Dennoch ist zumindest Kopps vorprogrammiertes Hineinschlittern ins Unglück für die LeserInnen absehbar, lange, bevor es dem trotteligen Romanhelden selbst klar wird. Dabei ist dieses Unglück hausgemacht und beruht allein auf der Ignoranz gegenüber seiner Umwelt und einer Lethargie, die sich in der Tendenz zum Aussitzen manifestiert: Er lässt seine Steuererklärung liegen und verheddert sich in unerfüllten Arbeitsplänen, verliert den Kontakt zu seiner Frau, hört ihr nicht zu und ignoriert ihre Bedürfnisse. Auf diese Weise schiebt er seine Probleme unerledigt vor sich her, bis sie sich zu einem großen Turm anstauen, der gegen Ende des Romans über ihm zusammenstürzt. So sieht Kopp seine (Um-)welt solange durch eine rosa-rote Brille, bis sie endgültig aus den Fugen gerät und die beiden Säulen seiner Existenz, seine Arbeit und seine Ehe, unter ihm wegbrechen.
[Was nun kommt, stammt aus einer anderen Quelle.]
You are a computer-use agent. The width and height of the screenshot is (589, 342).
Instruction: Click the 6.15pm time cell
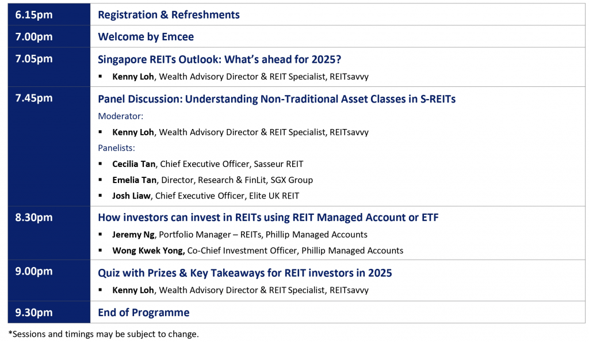(34, 14)

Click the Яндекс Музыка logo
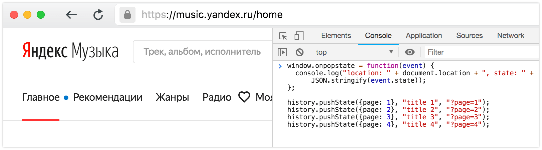70,51
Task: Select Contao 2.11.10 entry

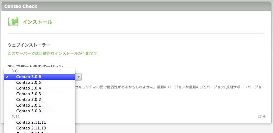Action: 40,128
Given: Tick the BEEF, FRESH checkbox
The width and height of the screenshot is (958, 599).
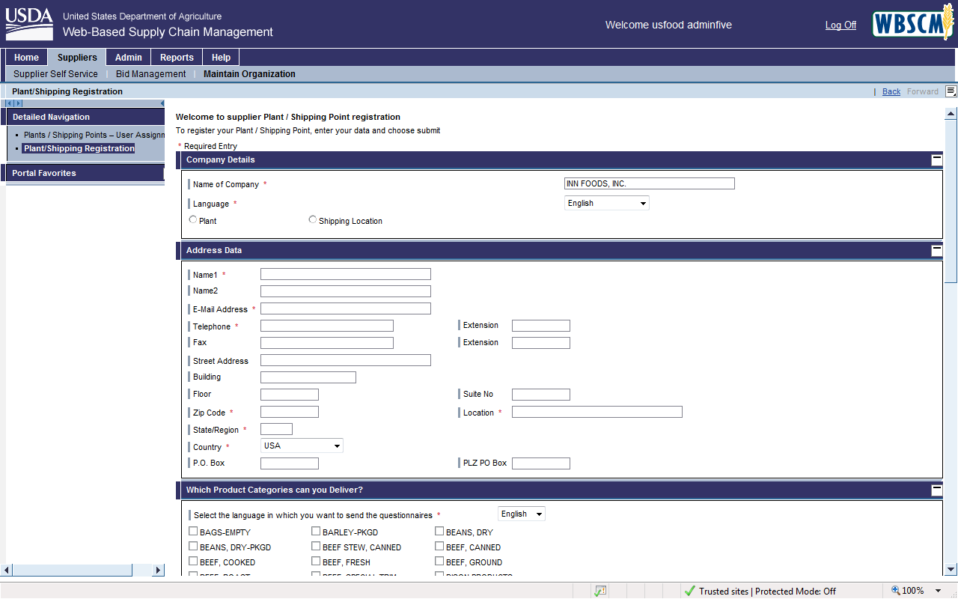Looking at the screenshot, I should [316, 562].
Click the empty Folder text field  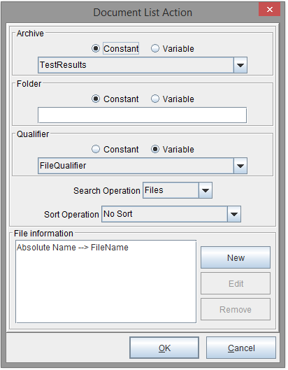[142, 115]
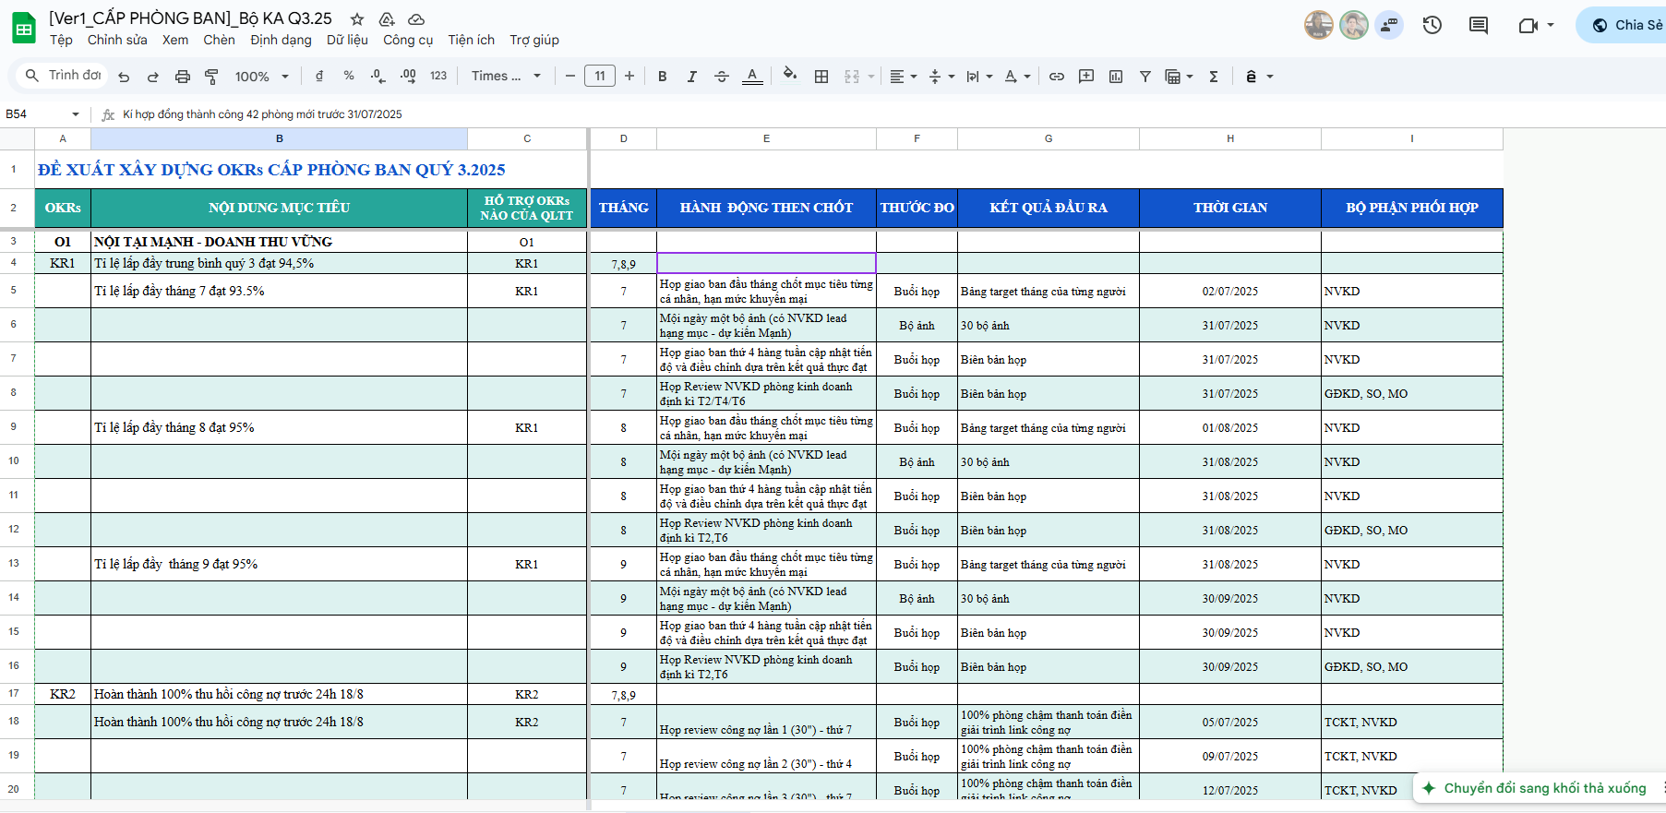The height and width of the screenshot is (813, 1666).
Task: Open the comments panel icon
Action: 1479,25
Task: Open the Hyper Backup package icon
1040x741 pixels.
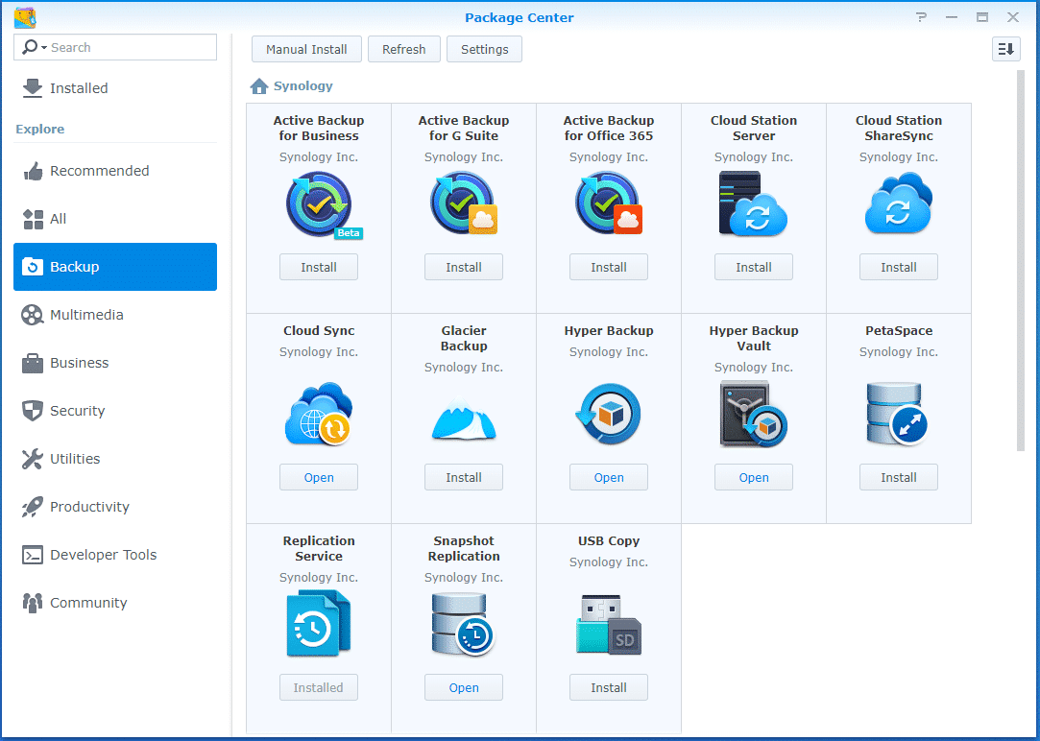Action: point(608,415)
Die Autorin zieht die entpersonalisierten Arbeitsabläufe einer globalisierten und durch den Computer bestimmten Arbeitswelt gnadenlos ins Lächerliche und schildert den Entfremdungseffekt der virtuell vollständig vernetzten Abläufe und Beziehungen, die real auf keiner menschlichen Kommunikation mehr beruhen, aus der so etwas wie menschliches Glück entspringen könnte. Der Romanheld ist als Prototyp des 21. Jahrhunderts beliebig austauschbar. Kopps Wertegefüge beruht auf materiellen Gütern, auf anonym bereitgestellten Waren. Er lebt und befriedigt sich allein durch Konsum: durch gutes Essen, Fernsehen, Internet und „Sex“. Doch gerade, dass dieser so ganz gewöhnliche Mann der Verlockung erliegt, trotz seiner leitenden Position Schwarzgeld auf die Seite zu bringen, dass er sich darauf dem Konsumrausch und den materiellen Verheißungen des modernen Kapitalismus voll hingibt und schließlich auf der ganzen Linie scheitert, macht ihn irgendwie sympathisch.
Mora hat nicht den großen Roman zum Ende des New-Economy-Hypes oder zum WWW-Kapitalismus geschrieben, doch ist ihr die Skizzierung eines gesellschaftskritischen Endzeit-Szenarios gelungen, in dem nicht zufällig das Klischeebild eines Mannes, der sich durch sein Verhalten in einer modernisierten Welt ins Unglück bringt, die Hauptfigur ist: Sollten sich die Menschen, ausschließlich geleitet von ihren eigenen Bedürfnissen, eines Tages nur noch triebgesteuert und auf sich selbst fixiert verhalten wie der Protagonist dieses Romans, dürfte das Ende eine Apokalypse sein. Denn Darius Kopp ist der Inbegriff des egoistischen, rücksichtslosen Mannes. So etwa hat man ihn sich vorzustellen, den letzten Mann auf dem Kontinent.
Terézia Mora – Der einzige Mann auf dem Kontinent. Luchterhand Verlag, 379 Seiten.